East Wall

Description

Henrik Boman

The E wall in room 1 is built of opus listatum in the door post to room 2, opus incertum in the center and upper areas and in the area abutting to the façade, the zig zag part of opus mixtum. In the opus incertum area spoils (floor piece and tiles and some cut tufa brick blocks) are used in the lower region. The broad band of bricks extending across the walls of the complex are found in this wall as well, though cut away by the breaches made by tunnellers (excavators, or robbers), searching the building (see below).


The lintel over the door to room 2 is modern and the wall above is reconstructed. The exact line in the incertum is not possible to see, though presumably is a large part of the upper wall modern. There are no visible features indicating the original height of the door. In the S door post, the opus listatum is continued to the modern lintel (which presumably is too low to be original height of the door) and the same tempo in the brickwork (with only a few occasional modern yellow bricks) is consistent with the ancient technique — concluding that we can assume that the wall is ancient up to the modern concrete lintel.

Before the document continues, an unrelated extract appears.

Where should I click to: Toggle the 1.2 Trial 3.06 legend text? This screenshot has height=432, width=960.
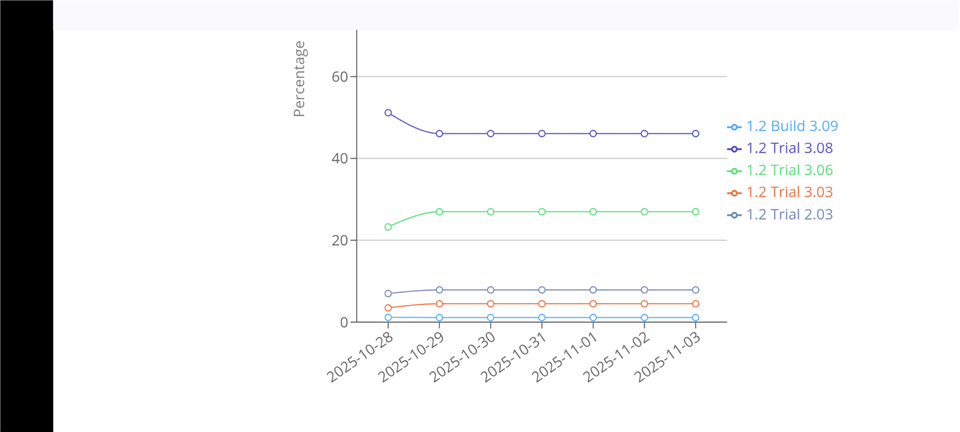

A large part of the wall, close to the counter is destroyed, and repaired, presumably from the Bourbonian excavations, though it could be from robbers from any period; ancient, medieval or later times. The wall in this area is mended with lime stone and spoils. Important to notice is that the majority of the spoils in the E wall are in this mended area, reducing the amount of spoils used in the original construction significantly.

Plaster: Two larger areas of plaster are preserved on the wall: by the door way to room 2, and at the SE corner, continuing around the brick door frame to the large door way no. 1. The decoration seems to have been red with just faint traces preserved of white stripes at the corner. The plaster is approx. 3 cm thick.